Un reportage du Radio-Campus, par Éloïse Chagnon

Le 17 octobre 2018 était jour de mauvais présage pour Martin Guimond, président et propriétaire de la brasserie le Saint-Bock. À cause de la légalisation de cette drogue, il fait face à plusieurs problèmes, dont le réétiquetage des bouteilles de bière à saveur de cannabis, l’obligation de changer le nom de ces bières pour des noms sans allusion à la drogue ainsi que l’interdiction de revêtir et de vendre des produits arborant des feuilles de cannabis.

Toutes ces conditions mettent en jeu près de 400 000 $ en marchandise et en frais de production. « Les gens vont fumer des gros joints sur le trottoir en fêtant la loi de légalisation qui vient de passer, alors que nous serons en train de prohiber, de cacher tous nos t-shirts et tous nos verres avec des feuilles de pot. […] Pendant que la drogue va être légale, nos produits qui n’en contiennent pas seront interdits », a lancé le propriétaire à la veille de l’entrée en vigueur de la loi.

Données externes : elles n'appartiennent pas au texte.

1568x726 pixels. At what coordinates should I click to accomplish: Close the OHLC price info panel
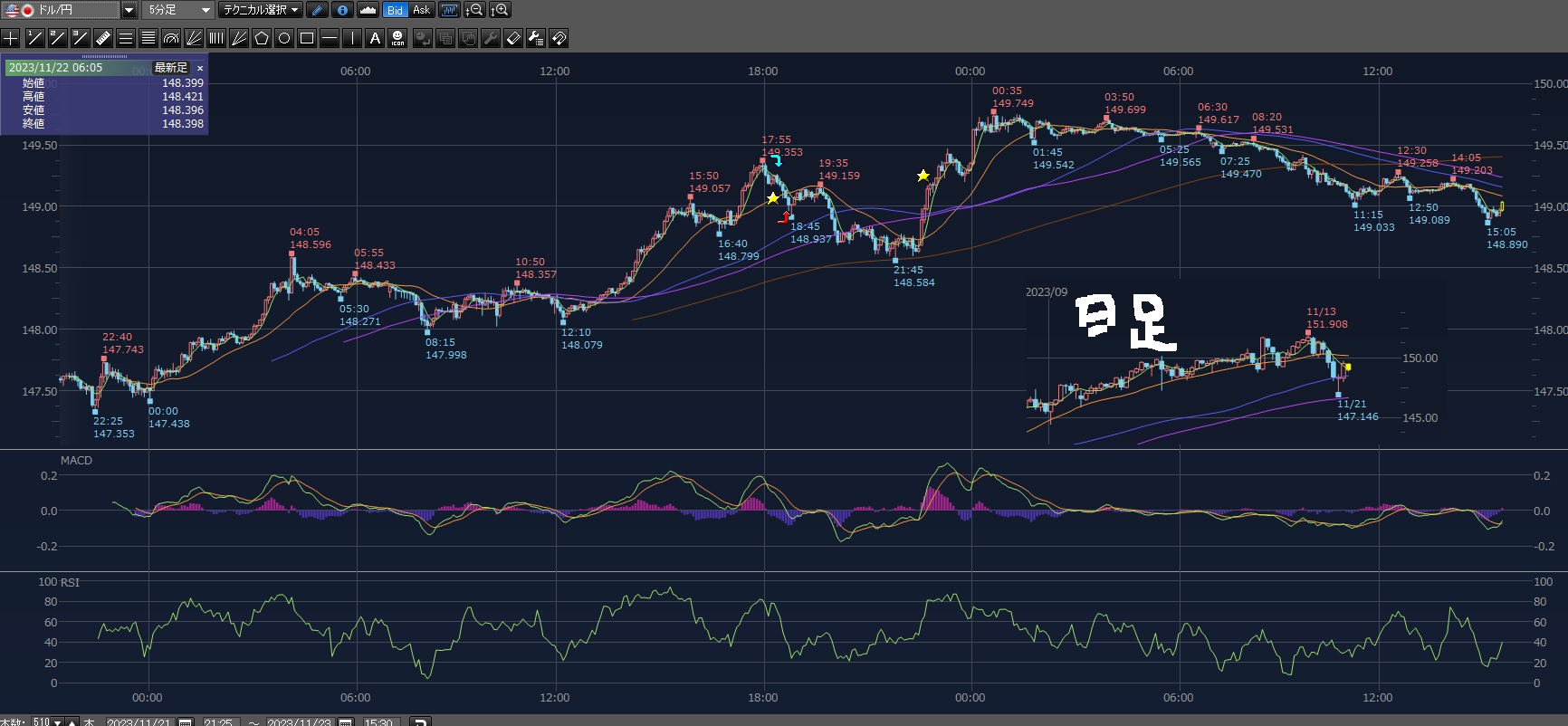coord(200,68)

Il sera toujours possible de consommer les bières sur place, mais la vente à la bouteille dans les dépanneurs sera freinée. La Loi sur la Régie des alcools, des courses et des jeux et la Loi sur la protection des consommateurs, qui exigent que la saveur de cannabis soit indiquée sur les produits, viennent s’entrechoquer à l’article 50 de la loi, qui interdit les produits faisant la promotion de cette substance.

M. Guimond continue à croire que les bières créées dans sa brasserie répondent à un certain besoin. « Beaucoup de gens sont curieux. Certains se disent “Je me demande ce que ça goûte le cannabis, mais je n’ai pas envie d’en fumer. Je vais donc boire une bière qui a la même saveur, sans avoir les effets secondaires” », soutient-il.

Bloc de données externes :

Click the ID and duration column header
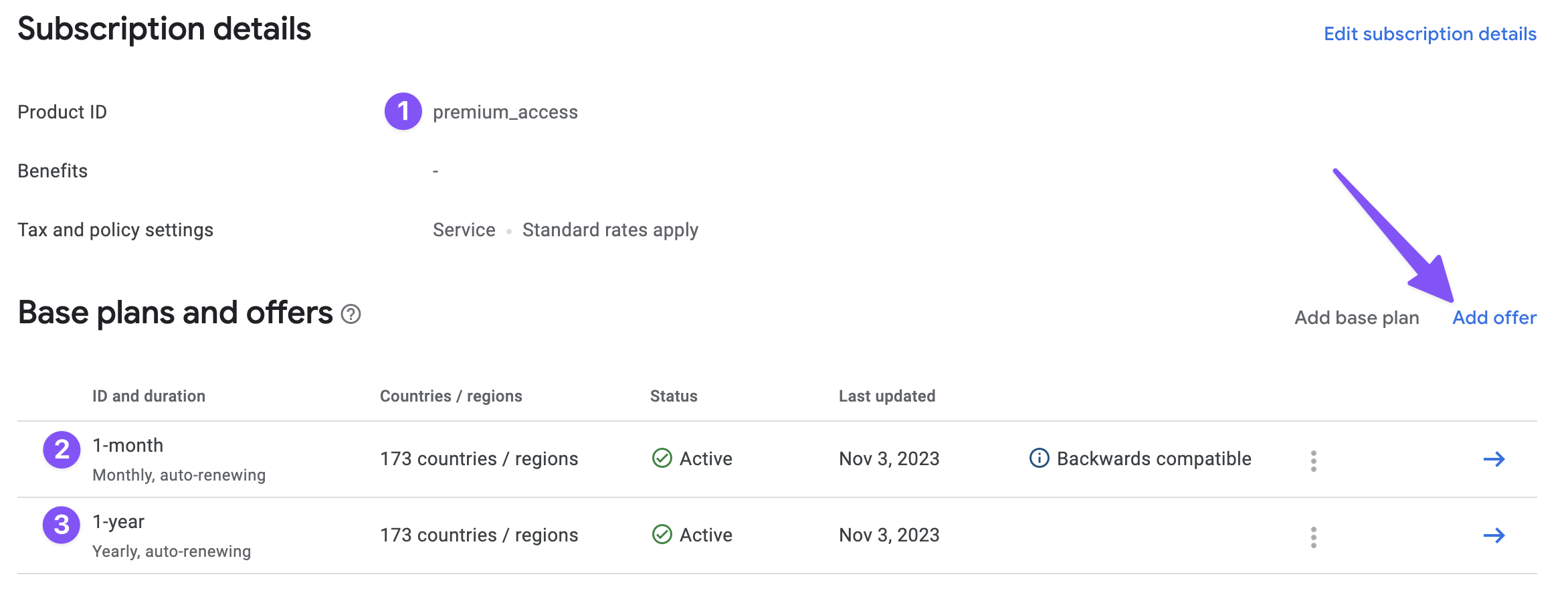 click(149, 396)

Pas la fête pour tout le monde

Maître Jean Dury, avocat criminaliste spécialisé en lois liées au cannabis explique que c’est cette contradiction qui rend ce cas plus complexe qu’il en a l’air. « Techniquement, si on se retrouvait avec le cas de la vente dans la brasserie uniquement, on pourrait attendre un constat d’infraction et se battre en cours. […] Le plus gros problème, c’est que les dépanneurs ne voudront plus de ça, ils ne voudront plus vendre ces produits », dit celui qui représente le Saint-Bock dans un litige l’opposant au gouvernement provincial.

L’article 50 interdit aux commerçants de vendre toute marchandise associée au cannabis. Il est également interdit de vendre des produits à saveur de cannabis, même si ces derniers ne contiennent pas de substances cannabinoïdes, tels que du THC. « Cette loi ferme beaucoup de portes aux entreprises d’ici. Les commerçants affectés vont juste aller s’installer ailleurs au Canada », explique la conseillère juridique de Consult&Grow Samantha Di Done, également responsable du dossier.

Les discussions sur le dossier sont toujours en cours, selon les responsables du projet.

Une question d’idéologie

Selon Martin Guimond, la légalisation du cannabis et la construction des lois qui l’encadrent sur une plus grande période de temps auraient pu jouer en faveur des commerçants concernés. Le porte-parole du Bloc pot Hugô St-Onge insiste pour dire que les failles et les contradictions dans les lois ne résultent pas d’un manque de temps. « C’est plutôt une question d’idéologie. […] Les lois sur le cannabis appliquées en ce moment sont mises en place de façon à avantager qu’un petit groupe de personne. […] Le cannabis est encore illégal. On en a juste instauré un qui ne l’est pas », affirme-t-il.